Dataset entries –

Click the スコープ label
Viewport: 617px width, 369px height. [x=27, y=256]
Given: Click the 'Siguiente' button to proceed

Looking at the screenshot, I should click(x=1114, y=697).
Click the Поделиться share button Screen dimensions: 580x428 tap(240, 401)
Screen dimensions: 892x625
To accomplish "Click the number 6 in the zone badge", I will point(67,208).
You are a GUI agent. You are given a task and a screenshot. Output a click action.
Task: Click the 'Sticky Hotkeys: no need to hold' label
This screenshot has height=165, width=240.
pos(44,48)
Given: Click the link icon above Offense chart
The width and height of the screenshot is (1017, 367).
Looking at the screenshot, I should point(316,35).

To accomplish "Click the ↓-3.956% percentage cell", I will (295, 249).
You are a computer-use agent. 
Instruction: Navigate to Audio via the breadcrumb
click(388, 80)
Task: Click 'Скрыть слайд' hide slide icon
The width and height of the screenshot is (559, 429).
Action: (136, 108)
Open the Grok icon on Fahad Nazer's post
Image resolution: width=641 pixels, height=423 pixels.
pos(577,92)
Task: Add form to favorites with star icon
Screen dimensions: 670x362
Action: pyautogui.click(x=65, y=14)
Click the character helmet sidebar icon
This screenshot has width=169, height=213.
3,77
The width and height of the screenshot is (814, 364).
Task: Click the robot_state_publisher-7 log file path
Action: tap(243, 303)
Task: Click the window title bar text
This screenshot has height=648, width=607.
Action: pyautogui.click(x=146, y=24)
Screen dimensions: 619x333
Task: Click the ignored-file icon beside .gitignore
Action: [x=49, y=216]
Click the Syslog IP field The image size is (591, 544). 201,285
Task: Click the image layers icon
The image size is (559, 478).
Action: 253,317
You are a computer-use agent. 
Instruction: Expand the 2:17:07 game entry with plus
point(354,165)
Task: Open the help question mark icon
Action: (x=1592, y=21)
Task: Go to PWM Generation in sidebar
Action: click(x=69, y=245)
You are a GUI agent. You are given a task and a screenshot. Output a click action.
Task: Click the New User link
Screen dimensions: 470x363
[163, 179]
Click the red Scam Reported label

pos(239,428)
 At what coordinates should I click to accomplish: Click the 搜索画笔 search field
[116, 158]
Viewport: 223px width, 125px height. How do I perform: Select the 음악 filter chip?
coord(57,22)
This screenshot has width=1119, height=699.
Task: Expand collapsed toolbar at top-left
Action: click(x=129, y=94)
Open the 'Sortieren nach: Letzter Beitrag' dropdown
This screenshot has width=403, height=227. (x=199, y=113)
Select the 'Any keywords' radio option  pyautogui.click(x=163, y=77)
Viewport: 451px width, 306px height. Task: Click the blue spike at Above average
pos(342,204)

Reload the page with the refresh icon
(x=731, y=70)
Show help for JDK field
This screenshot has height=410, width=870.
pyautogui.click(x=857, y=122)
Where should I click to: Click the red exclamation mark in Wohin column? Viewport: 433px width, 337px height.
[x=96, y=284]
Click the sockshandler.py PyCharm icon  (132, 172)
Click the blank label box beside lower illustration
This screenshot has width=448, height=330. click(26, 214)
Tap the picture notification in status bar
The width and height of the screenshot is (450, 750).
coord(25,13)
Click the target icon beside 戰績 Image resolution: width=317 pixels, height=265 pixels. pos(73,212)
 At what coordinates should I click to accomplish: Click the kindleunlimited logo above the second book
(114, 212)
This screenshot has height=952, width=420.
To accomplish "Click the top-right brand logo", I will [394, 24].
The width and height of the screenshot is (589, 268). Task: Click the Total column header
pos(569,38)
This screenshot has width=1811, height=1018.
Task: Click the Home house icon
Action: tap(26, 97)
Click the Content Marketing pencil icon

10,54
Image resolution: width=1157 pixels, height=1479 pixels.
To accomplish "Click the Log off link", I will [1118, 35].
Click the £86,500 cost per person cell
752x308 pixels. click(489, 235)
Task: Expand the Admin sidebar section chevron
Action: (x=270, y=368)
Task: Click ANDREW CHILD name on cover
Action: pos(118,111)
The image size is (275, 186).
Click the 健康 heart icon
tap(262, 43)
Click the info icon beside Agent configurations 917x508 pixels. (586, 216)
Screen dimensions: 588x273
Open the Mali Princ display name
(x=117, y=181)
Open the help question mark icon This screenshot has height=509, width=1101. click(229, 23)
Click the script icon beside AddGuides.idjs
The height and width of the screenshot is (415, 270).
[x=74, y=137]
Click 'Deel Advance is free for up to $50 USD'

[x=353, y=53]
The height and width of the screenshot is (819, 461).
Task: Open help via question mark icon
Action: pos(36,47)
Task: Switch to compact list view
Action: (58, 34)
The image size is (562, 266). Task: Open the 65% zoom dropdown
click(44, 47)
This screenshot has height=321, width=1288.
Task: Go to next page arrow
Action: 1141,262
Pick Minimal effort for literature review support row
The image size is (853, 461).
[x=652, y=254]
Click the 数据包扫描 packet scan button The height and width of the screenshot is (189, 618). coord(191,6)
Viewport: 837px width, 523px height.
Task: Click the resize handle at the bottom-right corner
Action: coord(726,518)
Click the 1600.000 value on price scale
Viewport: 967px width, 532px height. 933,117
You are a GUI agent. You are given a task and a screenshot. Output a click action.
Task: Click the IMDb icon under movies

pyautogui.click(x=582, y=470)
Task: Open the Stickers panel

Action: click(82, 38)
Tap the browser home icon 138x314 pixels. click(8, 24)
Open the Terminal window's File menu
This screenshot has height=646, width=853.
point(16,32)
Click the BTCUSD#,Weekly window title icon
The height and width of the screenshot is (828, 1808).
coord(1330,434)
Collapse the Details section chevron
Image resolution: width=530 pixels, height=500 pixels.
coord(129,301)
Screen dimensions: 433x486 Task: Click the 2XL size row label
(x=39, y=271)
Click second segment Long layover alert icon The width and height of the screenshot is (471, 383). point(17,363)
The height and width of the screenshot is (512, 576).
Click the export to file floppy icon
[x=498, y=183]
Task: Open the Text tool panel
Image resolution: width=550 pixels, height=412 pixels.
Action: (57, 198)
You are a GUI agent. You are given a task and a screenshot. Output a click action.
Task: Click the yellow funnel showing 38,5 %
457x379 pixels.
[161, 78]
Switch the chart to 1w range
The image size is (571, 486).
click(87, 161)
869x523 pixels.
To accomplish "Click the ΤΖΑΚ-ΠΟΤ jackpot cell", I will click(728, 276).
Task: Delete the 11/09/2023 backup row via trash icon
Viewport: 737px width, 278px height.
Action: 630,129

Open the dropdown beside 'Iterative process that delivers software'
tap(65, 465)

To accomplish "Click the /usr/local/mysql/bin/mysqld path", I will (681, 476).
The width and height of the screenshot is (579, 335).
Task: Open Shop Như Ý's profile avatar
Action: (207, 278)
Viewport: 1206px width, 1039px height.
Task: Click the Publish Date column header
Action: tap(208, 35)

Work instruction –
The answer must be every line from the records above that contains the word "chart", copied in full.

Answer section –
Given: Click the link icon above Offense chart
Switch the chart to 1w range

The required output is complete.